Reading Michael Field's "Unbosoming," I notice that the word "its" in line 12 is ambiguous. On the one hand, it could be referring to the narrator's "breast" (line 11); on the other hand, it could refer to the "[quivering] bloom" mentioned in line 9, which is the bloom of the "iris" (line 3). If one uses the former definition of "its," the result is that the "burden and strain" are on the "contents" of the woman's breast, one of the very cores of her sexuality (i.e., the woman is quite literally carrying in front of her the burden of her socially unacceptable secret: she is homosexual).
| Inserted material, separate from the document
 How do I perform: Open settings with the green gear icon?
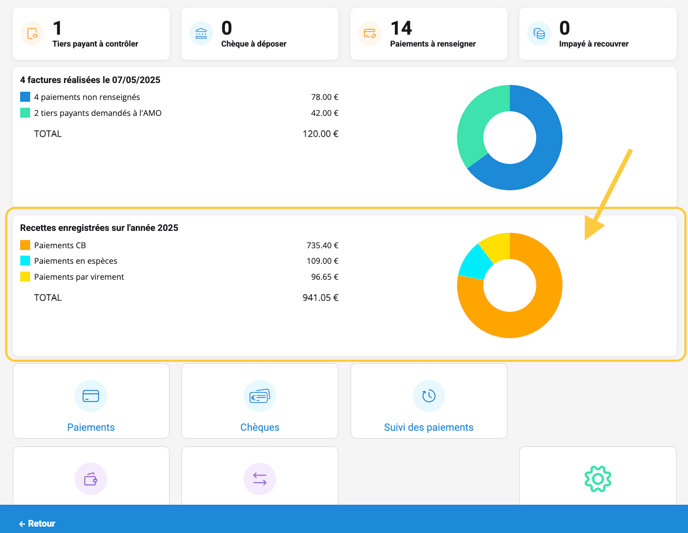point(597,479)
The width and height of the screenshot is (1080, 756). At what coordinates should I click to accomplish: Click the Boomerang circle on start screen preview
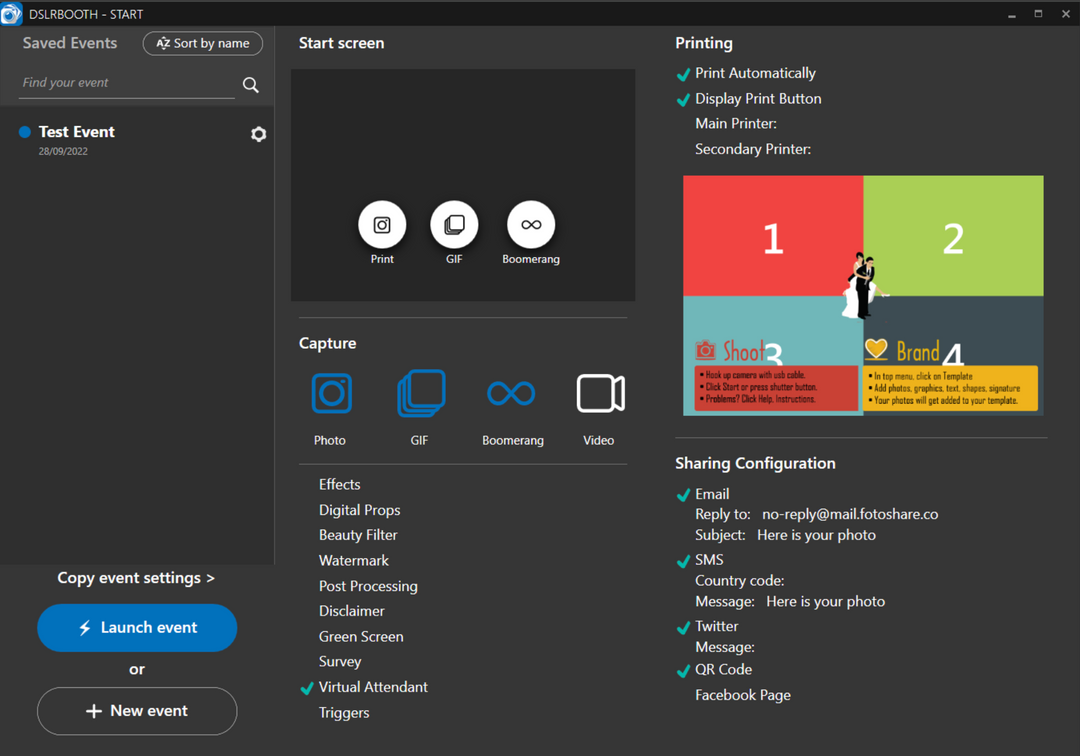click(x=531, y=225)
If one uses the second definition of "its," the result is that the BLOOM'S contents PUT "burden and strain" on the woman's breast. The difference is subtle, but it changes the poem significantly, suggesting that the bloom itself has "great content," and the woman's breast does not (necessarily).
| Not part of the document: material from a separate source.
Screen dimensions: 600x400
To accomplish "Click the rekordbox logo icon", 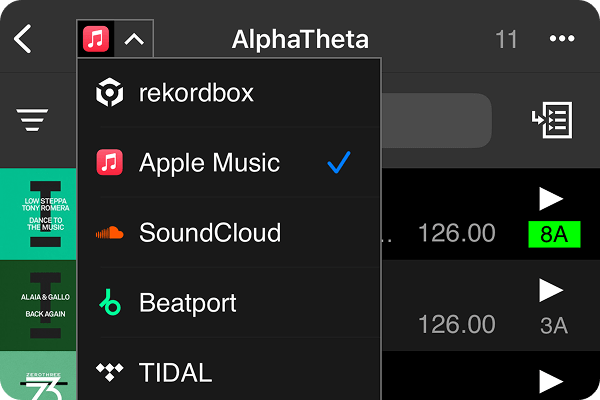I will 109,94.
Paradoxically, these two approaches take the reader, in two different ways, to (nearly) the same place/conclusion: (homosexuality) the love that the woman carries is oftentimes a burden. One can regard this burden as being feminine, no matter which reading of the word "its" one uses (and here, I do not mean to invoke the social construct that homosexuals, even men, are feminine/effeminate). On the one hand, the burden comes directly from a woman's body; on the other hand, it comes from a flower, which denotes a degree of gentleness, and perhaps even fragility, that one often associates with women (especially, given the historical context of female oppression). Society often sees women as the weaker sex, and, therefore, the passive, measly flower becomes a symbol for women. In the context of this poem, however, the words "seeds," "flowered," "push," "riot," "squeeze," "clip," "bloom," and "zephyr" (among others) show the iris as a symbol for fertility, reproduction, and other concepts associated more closely and consciously with women than men. The iris, then, is a sex symbol for love between two women. As for the title of the poem, it reminds one of deconstructionist analysis in that the poem is subverting notions about relations between women, and it is also a way of disclosing and, thus, releasing (from her chest) the narrator's secret. Using our Donald Hall reading on queer theory, we can apply many of the key principles to this poem, especially the 2nd, 7th, 8th, 9th, and 10th principles (Hall 236-243).
Finally, it is also interesting to me that one never really finds out what is inside the "heart" of the "bloom." The bloom/iris, thus, becomes a "McGuffin" (for those of you who have studied Hitchcock); ultimately, it does not matter what is in the bloom, because the real issue comes in the final 6 lines of the poem (the issue of secrecy/fear in the context of homosexuality).